# [SELECTED EXTRACT]
--

In his excellent book, The Jewish Way in Deat and Mourning, Rabbi Maurice Lamm starts by discussing organ donation. The reason behind this is that his book follows a chronological order and organ donation is an issue that needs to be dealt with as soon as someone dies.

Rabbi Lamm notes that in the past forty years Jewish Law has adapted to the medical realities of our time. Most transplantations nowadays are successful and Jewish Law has had to reconsider organ donation in the light of recent progress. Yet it seems that a lot of Jews still believe that organ donation is forbidden by Jewish law.

This misconcetion derives from three prohibitions concerning corpses:
Desecrating a cadaver: Issur nivul hamet is a biblical prohibition that forbids the needless mutilation of a cadaver.
Delaying burial of a cadaver: Issur halanat hamet is a biblical prohibition that forbids delaying the burial of a cadaver.
Receiving benefit from a cadaver: Issur hana’at hamet5 is a biblical (some say rabbinic) prohibitionthat forbids deriving benefit from a cadaver.

Yet in Jewish Law, pikuach nefesh, saving a life, is of primary importance and overrides all other Halachic considerations except for murder, illicit sexual relations and idolatry.

--

# [RECORDS PROVIDED]
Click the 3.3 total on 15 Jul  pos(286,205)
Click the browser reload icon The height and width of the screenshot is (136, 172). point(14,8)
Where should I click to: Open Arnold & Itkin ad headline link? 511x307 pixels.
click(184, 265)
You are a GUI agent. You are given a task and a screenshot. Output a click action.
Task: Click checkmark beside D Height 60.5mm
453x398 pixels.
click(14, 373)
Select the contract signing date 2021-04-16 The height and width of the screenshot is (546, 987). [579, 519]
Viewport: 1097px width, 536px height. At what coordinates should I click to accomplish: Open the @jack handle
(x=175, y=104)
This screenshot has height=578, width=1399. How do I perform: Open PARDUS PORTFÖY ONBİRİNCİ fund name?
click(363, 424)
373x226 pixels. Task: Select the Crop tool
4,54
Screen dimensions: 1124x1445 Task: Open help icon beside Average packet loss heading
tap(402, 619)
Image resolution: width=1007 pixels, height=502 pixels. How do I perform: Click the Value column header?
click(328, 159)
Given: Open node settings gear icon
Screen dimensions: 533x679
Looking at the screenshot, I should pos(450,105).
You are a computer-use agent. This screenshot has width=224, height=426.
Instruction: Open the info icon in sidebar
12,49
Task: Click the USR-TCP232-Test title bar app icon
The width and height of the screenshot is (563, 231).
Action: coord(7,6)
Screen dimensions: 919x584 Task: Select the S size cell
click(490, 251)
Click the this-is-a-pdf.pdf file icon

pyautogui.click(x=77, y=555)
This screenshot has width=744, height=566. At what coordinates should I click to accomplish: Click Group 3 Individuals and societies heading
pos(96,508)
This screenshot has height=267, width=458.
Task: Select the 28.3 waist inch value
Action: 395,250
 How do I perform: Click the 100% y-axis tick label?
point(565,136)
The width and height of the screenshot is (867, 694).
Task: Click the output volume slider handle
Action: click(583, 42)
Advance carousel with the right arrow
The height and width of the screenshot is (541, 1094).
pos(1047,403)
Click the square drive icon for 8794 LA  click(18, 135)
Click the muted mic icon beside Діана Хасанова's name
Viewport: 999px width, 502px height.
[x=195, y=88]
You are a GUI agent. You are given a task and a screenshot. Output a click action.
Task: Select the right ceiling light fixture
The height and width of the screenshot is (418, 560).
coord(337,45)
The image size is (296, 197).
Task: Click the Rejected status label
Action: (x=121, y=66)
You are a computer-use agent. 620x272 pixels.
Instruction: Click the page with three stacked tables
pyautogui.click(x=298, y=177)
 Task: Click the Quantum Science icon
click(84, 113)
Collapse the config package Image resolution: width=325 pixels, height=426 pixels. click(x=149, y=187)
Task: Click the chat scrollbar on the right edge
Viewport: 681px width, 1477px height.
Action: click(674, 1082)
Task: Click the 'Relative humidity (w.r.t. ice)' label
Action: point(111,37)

--

# [YOUR ASSIGNMENT]
In the organ donation text, rewrite the stretch from "Receiving benefit from" through "relations and idolatry.", putting "homicide" in place of "murder".

# [TASK OUTPUT]
Receiving benefit from a cadaver: Issur hana’at hamet5 is a biblical (some say rabbinic) prohibitionthat forbids deriving benefit from a cadaver.

Yet in Jewish Law, pikuach nefesh, saving a life, is of primary importance and overrides all other Halachic considerations except for homicide, illicit sexual relations and idolatry.